L’accord a éclairci un ciel aérien obscurci par plusieurs mouvements sociaux, tant des personnels au sol que des navigants ou des aiguilleurs. À Roissy, par exemple, les salariés de l’aéroport ont manifesté en juin et en juillet pour réclamer une augmentation de 300 € du salaire brut. « C’est galère de venir travailler à Roissy. Les entreprises peinent à recruter des agents de sûreté, des chauffeurs, des bagagistes. À tel point que la désorganisation des activités aéroportuaires, qui relève de la responsabilité des entreprises du secteur, finit par poser des soucis en termes de sécurité », observe Nordine Kebbache, membre de l’union locale CGT de Roissy. « Un vol Air France a été contraint de faire demi-tour, car un passager était passé sans avoir été contrôlé ».
PRIMES RUSTINES
Des entreprises continuent de privilégier le versement des primes et actionnent le levier mis à leur disposition dans le cadre du paquet pouvoir d’achat adopté cet été au Parlement. Parmi ces dispositifs, la prime Macron, rebaptisée « prime de partage de la valeur », qui peut aller jusqu’à 6 000 € et qui est exonérée de cotisations sociales employeurs dans les entreprises ayant un accord d’intéressement. Autres modalités : la possibilité de monétiser des jours de RTT ou bien de défiscaliser, encore, des heures supplémentaires. Ainsi, Renault doit verser une prime partage de la valeur de 500 € en octobre et une prime mobilité 100 € en novembre.

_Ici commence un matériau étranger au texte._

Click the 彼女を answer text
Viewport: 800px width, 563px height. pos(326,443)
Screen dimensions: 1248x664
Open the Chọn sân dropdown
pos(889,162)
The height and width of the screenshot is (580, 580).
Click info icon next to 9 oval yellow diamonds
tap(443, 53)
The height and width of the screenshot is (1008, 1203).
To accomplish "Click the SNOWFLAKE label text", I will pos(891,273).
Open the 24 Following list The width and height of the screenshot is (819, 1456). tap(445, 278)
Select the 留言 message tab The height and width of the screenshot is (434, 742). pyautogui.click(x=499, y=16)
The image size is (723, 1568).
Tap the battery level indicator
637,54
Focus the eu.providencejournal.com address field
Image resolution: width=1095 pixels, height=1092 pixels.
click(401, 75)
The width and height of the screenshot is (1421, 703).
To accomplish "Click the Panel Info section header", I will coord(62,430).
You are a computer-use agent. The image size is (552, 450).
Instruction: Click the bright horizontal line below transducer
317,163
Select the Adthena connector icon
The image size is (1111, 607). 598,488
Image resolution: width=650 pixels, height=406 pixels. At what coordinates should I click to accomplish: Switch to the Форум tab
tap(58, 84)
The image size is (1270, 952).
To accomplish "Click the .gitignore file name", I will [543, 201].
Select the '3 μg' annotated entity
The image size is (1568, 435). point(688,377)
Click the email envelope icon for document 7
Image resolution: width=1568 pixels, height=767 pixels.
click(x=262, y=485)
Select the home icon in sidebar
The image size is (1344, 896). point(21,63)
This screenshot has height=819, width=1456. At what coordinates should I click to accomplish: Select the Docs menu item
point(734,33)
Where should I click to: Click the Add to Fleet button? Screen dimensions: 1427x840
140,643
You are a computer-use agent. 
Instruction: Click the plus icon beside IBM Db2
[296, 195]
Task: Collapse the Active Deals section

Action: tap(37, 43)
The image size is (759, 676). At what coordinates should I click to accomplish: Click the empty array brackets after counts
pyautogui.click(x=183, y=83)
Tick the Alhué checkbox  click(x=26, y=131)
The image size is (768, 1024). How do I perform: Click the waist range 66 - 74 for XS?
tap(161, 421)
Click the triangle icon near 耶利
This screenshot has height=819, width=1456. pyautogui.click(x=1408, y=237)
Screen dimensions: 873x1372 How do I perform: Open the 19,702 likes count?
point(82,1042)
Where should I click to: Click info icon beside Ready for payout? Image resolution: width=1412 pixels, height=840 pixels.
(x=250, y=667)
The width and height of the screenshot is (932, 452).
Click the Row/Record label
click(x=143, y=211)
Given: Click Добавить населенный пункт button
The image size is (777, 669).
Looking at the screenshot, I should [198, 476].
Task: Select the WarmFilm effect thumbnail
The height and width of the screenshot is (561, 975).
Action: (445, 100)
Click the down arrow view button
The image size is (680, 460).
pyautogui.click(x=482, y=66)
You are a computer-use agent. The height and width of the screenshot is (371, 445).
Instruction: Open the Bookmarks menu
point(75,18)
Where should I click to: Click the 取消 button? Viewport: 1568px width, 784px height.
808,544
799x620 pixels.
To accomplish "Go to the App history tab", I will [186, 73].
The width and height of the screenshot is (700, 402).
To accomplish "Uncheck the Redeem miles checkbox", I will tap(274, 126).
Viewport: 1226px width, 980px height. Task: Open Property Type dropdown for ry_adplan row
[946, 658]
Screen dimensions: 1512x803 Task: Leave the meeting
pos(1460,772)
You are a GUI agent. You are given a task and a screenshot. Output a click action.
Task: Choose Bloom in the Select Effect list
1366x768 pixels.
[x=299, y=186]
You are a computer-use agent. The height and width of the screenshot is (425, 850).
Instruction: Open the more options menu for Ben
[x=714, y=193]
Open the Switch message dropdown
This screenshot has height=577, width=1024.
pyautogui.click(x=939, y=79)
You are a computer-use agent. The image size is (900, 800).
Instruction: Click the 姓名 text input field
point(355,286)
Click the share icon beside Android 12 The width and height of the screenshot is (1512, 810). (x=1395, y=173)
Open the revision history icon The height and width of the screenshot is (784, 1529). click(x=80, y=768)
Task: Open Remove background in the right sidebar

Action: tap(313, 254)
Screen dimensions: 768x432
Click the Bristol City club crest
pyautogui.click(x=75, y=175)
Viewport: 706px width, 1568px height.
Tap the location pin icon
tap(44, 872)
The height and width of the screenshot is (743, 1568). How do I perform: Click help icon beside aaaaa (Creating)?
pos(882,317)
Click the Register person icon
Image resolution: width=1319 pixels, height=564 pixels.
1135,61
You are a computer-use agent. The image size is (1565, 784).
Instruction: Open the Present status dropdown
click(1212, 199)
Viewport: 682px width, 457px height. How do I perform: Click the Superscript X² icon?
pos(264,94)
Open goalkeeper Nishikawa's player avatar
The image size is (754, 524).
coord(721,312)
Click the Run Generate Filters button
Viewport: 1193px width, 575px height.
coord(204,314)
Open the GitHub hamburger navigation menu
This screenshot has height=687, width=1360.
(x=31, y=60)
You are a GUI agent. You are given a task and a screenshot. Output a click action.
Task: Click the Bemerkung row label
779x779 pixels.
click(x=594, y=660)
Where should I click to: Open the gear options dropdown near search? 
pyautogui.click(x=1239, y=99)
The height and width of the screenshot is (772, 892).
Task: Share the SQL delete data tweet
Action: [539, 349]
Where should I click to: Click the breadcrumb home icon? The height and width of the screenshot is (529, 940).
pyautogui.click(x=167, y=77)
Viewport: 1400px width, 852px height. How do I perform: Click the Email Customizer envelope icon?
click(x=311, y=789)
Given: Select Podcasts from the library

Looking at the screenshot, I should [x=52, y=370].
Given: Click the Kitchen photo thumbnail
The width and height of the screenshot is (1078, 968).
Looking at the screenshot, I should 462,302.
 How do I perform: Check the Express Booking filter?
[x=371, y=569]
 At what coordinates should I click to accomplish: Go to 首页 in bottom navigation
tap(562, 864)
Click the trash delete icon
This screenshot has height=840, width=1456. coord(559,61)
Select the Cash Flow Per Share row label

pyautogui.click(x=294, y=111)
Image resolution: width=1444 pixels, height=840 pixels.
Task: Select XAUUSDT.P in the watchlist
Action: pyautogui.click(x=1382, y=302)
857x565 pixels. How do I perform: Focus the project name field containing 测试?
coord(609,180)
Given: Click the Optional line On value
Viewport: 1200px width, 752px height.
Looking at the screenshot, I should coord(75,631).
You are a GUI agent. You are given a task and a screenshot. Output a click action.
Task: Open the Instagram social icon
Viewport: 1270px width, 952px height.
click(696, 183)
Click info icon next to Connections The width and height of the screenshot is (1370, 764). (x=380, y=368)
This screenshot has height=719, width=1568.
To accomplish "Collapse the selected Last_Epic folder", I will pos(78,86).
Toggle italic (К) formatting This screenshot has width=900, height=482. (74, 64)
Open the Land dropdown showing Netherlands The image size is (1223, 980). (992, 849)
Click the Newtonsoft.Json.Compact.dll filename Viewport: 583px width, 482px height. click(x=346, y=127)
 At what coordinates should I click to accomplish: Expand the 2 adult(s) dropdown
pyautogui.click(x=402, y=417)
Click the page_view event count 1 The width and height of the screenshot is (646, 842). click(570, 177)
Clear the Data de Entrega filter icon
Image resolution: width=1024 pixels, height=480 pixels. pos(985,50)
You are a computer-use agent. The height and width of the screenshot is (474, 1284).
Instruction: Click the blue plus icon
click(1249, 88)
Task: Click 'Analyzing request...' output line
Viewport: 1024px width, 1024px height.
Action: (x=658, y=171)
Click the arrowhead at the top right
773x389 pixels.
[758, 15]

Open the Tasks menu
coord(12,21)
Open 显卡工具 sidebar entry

Le constructeur automobile donne en outre la possibilité de monétiser trois jours de RTT, montant majoré de 25 %. « Renault est l’une des rares entreprises du CAC 40 à ne pas verser de 13e mois. L’entreprise n’est même pas capable de lâcher une prime de 6 000 €, comme le permet la loi », s’emporte Christophe Janvier, délégué syndical central au Mans. « Un nouvel accord de compétitivité baptisé « Re-Nouveau 2025 » prévoit notamment la suppression du paiement des temps de pause de 20 minutes pour les nouvelles recrues, soit 80 € en moins par mois sur la fiche de paie. Aujourd’hui Renault n’est plus du tout attractif en termes de salaire. Je connais un jeune qui complète son revenu en faisant le taxi, une maman qui élève seule sa fille et ne part plus en vacances… «
On n’a pas fini d’entendre parler salaires et inflation… Ainsi, les partis de gauche prévoyaient une marche contre la vie chère et l’inaction climatique le 16 octobre. Et les organisations syndicales se sont félicitées de l’ampleur de la journée de mobilisation du 29 septembre et estimaient le soir même que « les capacités de résistance sont là et peuvent s’amplifier ». C’est ce à quoi nos organisations travailleront ensemble dès demain.